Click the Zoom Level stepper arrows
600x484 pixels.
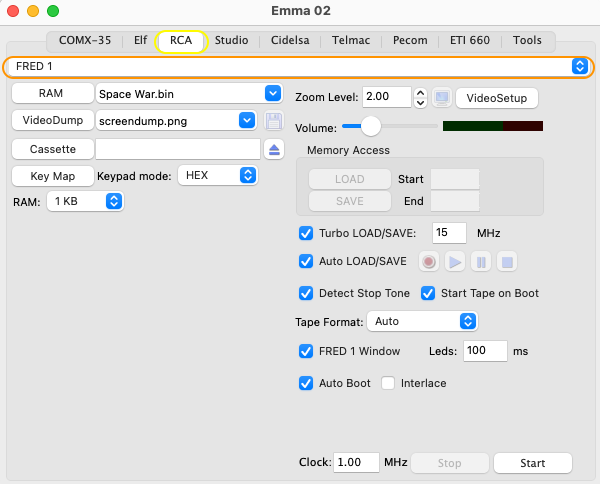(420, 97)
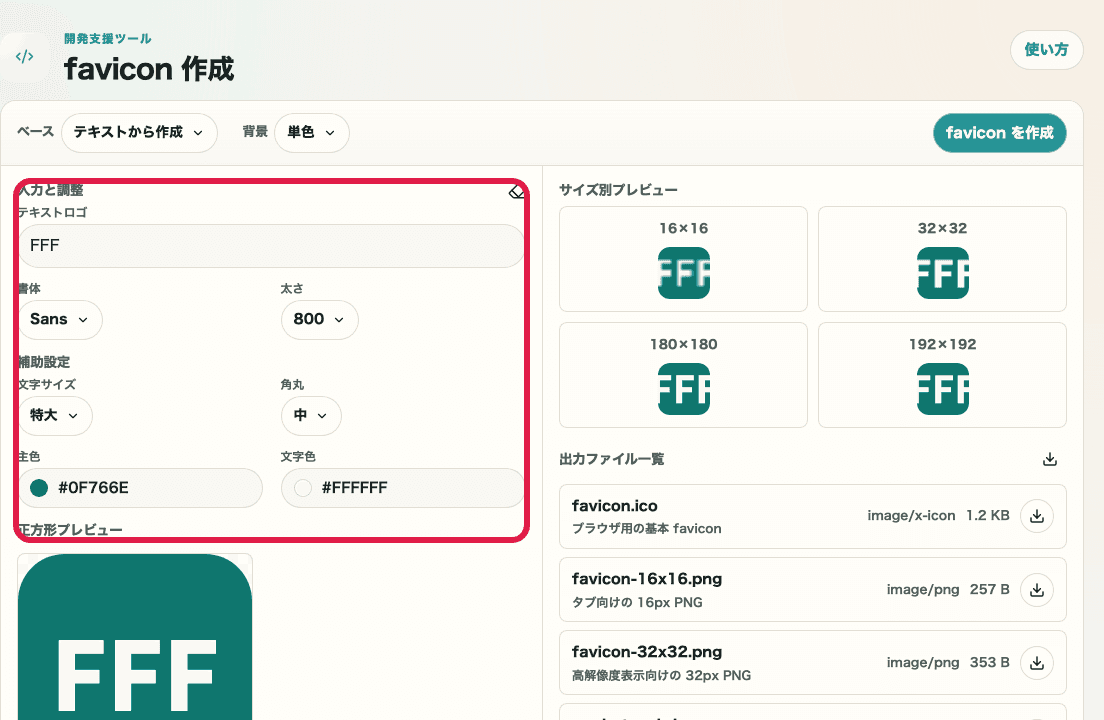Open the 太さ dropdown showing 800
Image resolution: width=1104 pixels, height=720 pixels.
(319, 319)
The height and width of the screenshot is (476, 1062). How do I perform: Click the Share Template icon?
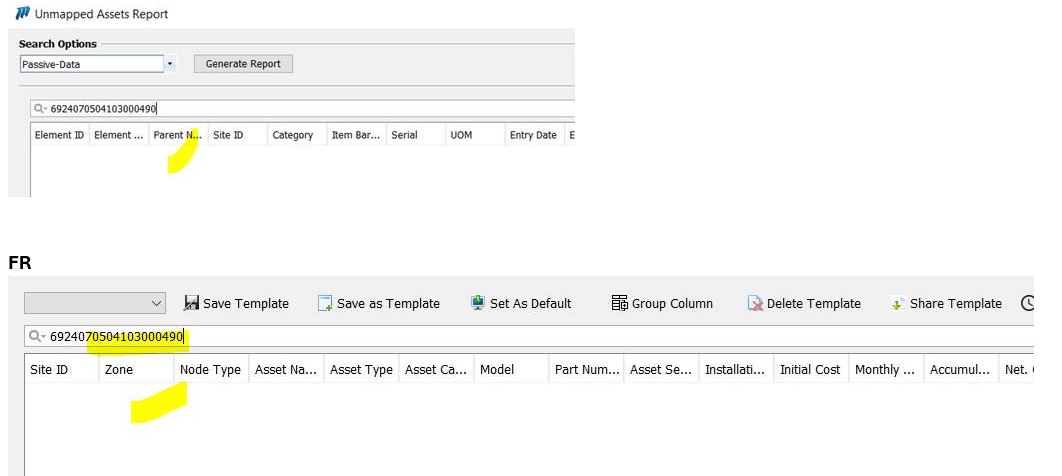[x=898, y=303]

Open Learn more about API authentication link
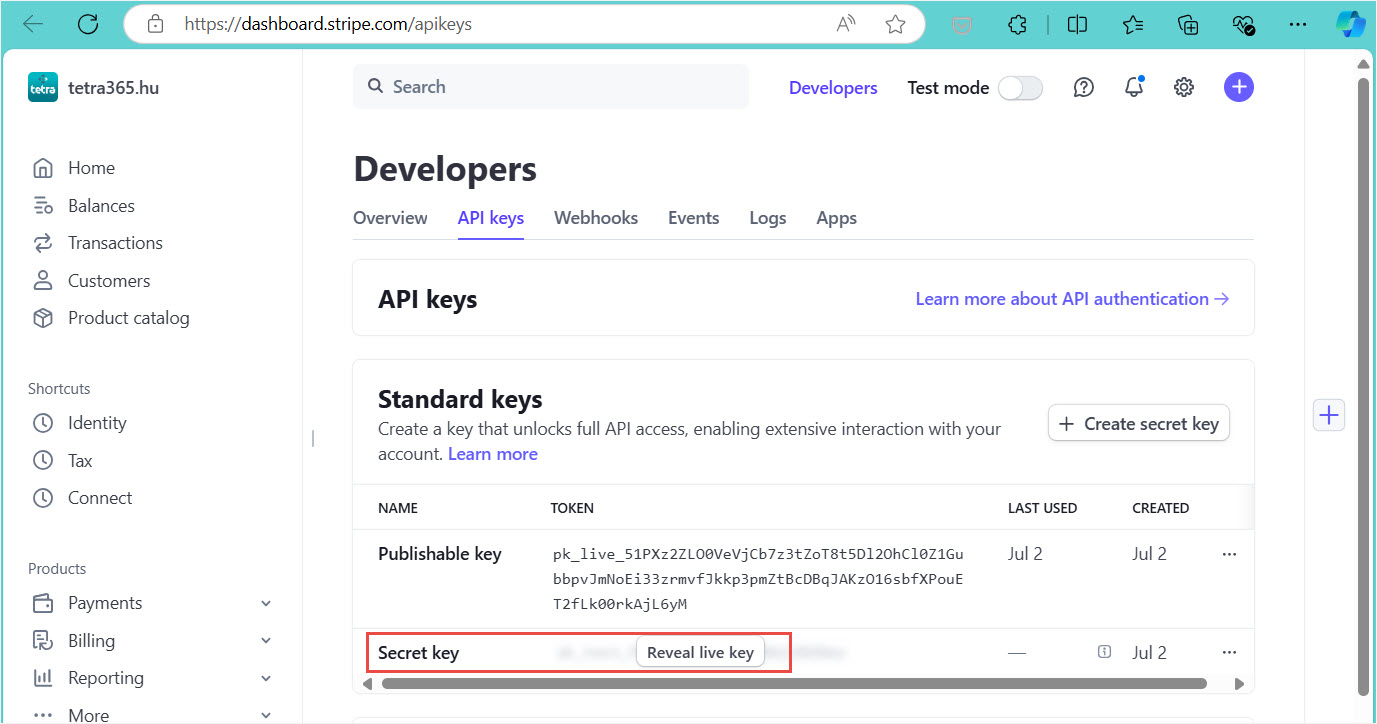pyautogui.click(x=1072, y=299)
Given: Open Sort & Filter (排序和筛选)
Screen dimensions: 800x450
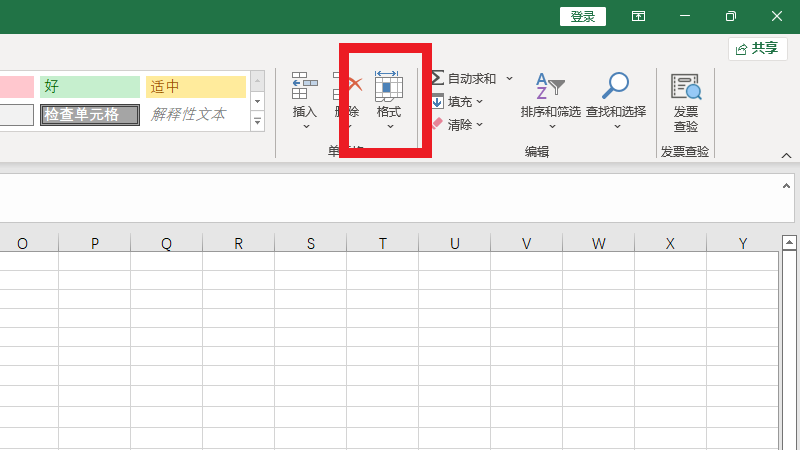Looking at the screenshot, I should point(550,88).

--

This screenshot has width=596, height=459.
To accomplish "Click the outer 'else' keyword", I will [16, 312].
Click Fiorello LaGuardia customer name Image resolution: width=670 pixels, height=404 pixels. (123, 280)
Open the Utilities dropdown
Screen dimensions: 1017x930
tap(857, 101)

TASK BRIEF:
Print nothing except the lines above from the one containing "Click the Zoom Level stepper arrows" down to the one containing "Given: Open Sort & Filter (排序和筛选)", both included, exactly as written and free of pictures.

EXERCISE RESPONSE:
Click the Zoom Level stepper arrows
600x484 pixels.
(420, 97)
Open the 太さ dropdown showing 800
Image resolution: width=1104 pixels, height=720 pixels.
(319, 319)
The height and width of the screenshot is (476, 1062). How do I perform: Click the Share Template icon?
[x=898, y=303]

Open Learn more about API authentication link
pyautogui.click(x=1072, y=299)
Given: Open Sort & Filter (排序和筛选)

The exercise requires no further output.